What you will do:
Some entries follow. Reproduce exactly the lines starting at the one with "Viewport: 1000px width, 1000px height." and stopping after the one with "Task: Click the BUY column header".

Record set:
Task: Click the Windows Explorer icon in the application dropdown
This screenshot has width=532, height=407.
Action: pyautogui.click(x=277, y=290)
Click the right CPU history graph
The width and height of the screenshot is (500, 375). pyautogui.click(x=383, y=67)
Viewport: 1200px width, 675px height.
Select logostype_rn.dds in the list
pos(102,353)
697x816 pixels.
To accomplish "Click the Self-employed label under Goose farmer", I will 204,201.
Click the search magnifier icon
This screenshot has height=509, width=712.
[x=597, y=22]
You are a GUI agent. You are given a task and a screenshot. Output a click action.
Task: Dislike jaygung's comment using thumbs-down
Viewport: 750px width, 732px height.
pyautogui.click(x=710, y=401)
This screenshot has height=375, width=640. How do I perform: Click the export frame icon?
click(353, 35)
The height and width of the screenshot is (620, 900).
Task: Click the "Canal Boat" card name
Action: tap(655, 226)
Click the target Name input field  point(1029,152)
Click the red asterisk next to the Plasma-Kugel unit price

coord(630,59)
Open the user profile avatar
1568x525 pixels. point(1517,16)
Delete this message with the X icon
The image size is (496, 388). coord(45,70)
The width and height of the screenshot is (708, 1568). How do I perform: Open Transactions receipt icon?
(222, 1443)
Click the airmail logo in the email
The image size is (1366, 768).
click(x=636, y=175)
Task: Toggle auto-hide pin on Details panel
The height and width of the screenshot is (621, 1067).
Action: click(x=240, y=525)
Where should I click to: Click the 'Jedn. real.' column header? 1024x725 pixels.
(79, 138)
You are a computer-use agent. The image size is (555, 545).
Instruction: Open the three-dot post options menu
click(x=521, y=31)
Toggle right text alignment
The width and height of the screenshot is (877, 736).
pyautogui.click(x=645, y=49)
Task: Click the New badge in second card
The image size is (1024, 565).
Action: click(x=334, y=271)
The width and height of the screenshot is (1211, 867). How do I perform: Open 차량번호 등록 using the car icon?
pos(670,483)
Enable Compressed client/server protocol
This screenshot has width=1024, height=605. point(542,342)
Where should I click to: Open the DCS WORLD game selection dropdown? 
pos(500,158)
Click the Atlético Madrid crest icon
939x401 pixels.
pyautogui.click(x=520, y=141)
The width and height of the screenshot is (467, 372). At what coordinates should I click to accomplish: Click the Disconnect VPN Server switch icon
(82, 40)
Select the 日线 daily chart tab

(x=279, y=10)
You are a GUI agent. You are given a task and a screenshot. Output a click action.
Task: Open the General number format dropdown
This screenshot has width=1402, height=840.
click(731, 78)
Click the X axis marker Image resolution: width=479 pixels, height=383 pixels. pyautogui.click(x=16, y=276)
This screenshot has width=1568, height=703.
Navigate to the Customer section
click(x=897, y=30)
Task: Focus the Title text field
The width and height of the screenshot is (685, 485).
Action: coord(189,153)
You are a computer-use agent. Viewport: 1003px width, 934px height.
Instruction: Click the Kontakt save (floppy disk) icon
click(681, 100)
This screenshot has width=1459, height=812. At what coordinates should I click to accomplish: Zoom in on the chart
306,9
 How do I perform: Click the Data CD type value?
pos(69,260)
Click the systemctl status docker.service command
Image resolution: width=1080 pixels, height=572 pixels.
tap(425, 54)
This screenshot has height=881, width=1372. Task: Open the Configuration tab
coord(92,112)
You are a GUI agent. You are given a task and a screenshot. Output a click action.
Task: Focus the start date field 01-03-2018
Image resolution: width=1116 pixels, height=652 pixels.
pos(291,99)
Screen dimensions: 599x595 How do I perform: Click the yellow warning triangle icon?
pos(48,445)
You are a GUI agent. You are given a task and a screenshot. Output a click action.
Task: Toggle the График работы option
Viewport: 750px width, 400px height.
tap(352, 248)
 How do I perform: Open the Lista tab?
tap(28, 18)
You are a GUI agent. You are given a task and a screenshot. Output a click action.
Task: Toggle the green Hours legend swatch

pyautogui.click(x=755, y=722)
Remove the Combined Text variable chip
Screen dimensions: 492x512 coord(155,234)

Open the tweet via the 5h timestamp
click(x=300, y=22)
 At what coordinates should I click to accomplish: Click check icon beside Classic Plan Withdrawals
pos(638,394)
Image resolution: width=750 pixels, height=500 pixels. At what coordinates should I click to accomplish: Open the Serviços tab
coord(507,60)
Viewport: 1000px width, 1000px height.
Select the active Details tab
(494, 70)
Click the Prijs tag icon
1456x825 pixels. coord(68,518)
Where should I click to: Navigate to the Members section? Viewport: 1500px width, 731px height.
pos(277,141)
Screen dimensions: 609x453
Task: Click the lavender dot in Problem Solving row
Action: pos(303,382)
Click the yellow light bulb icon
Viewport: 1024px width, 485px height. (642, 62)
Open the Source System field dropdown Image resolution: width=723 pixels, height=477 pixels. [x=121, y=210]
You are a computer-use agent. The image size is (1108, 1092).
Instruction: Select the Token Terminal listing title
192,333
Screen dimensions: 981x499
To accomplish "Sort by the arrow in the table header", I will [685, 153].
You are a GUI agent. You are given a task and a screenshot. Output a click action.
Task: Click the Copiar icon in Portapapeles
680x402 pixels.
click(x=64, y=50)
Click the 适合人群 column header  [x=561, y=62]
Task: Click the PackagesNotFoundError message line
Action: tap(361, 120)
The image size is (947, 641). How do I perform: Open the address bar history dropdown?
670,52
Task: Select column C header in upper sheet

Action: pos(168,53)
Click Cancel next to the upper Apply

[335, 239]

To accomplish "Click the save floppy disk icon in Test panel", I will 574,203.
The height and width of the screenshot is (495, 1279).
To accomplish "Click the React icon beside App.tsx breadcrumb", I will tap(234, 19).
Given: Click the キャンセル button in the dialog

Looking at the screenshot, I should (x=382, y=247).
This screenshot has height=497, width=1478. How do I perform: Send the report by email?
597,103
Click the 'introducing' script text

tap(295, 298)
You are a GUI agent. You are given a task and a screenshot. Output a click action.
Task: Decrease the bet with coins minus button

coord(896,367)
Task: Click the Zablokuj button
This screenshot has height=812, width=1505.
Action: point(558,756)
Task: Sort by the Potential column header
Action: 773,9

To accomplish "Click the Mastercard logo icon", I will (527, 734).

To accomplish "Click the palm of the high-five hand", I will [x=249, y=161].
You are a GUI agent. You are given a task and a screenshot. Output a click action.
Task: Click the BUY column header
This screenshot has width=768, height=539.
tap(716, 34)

Response:
Viewport: 1000px width, 1000px height.
Select the active Details tab
(494, 70)
Click the Prijs tag icon
1456x825 pixels. coord(68,518)
Where should I click to: Navigate to the Members section? Viewport: 1500px width, 731px height.
pos(277,141)
Screen dimensions: 609x453
Task: Click the lavender dot in Problem Solving row
Action: pos(303,382)
Click the yellow light bulb icon
Viewport: 1024px width, 485px height. (642, 62)
Open the Source System field dropdown Image resolution: width=723 pixels, height=477 pixels. [x=121, y=210]
You are a computer-use agent. The image size is (1108, 1092).
Instruction: Select the Token Terminal listing title
192,333
Screen dimensions: 981x499
To accomplish "Sort by the arrow in the table header", I will [685, 153].
You are a GUI agent. You are given a task and a screenshot. Output a click action.
Task: Click the Copiar icon in Portapapeles
680x402 pixels.
click(x=64, y=50)
Click the 适合人群 column header  [x=561, y=62]
Task: Click the PackagesNotFoundError message line
Action: tap(361, 120)
The image size is (947, 641). How do I perform: Open the address bar history dropdown?
670,52
Task: Select column C header in upper sheet

Action: pos(168,53)
Click Cancel next to the upper Apply

[335, 239]

To accomplish "Click the save floppy disk icon in Test panel", I will 574,203.
The height and width of the screenshot is (495, 1279).
To accomplish "Click the React icon beside App.tsx breadcrumb", I will tap(234, 19).
Given: Click the キャンセル button in the dialog

Looking at the screenshot, I should (x=382, y=247).
This screenshot has height=497, width=1478. How do I perform: Send the report by email?
597,103
Click the 'introducing' script text

tap(295, 298)
You are a GUI agent. You are given a task and a screenshot. Output a click action.
Task: Decrease the bet with coins minus button

coord(896,367)
Task: Click the Zablokuj button
This screenshot has height=812, width=1505.
Action: point(558,756)
Task: Sort by the Potential column header
Action: 773,9

To accomplish "Click the Mastercard logo icon", I will (527, 734).

To accomplish "Click the palm of the high-five hand", I will [x=249, y=161].
You are a GUI agent. You are given a task and a screenshot. Output a click action.
Task: Click the BUY column header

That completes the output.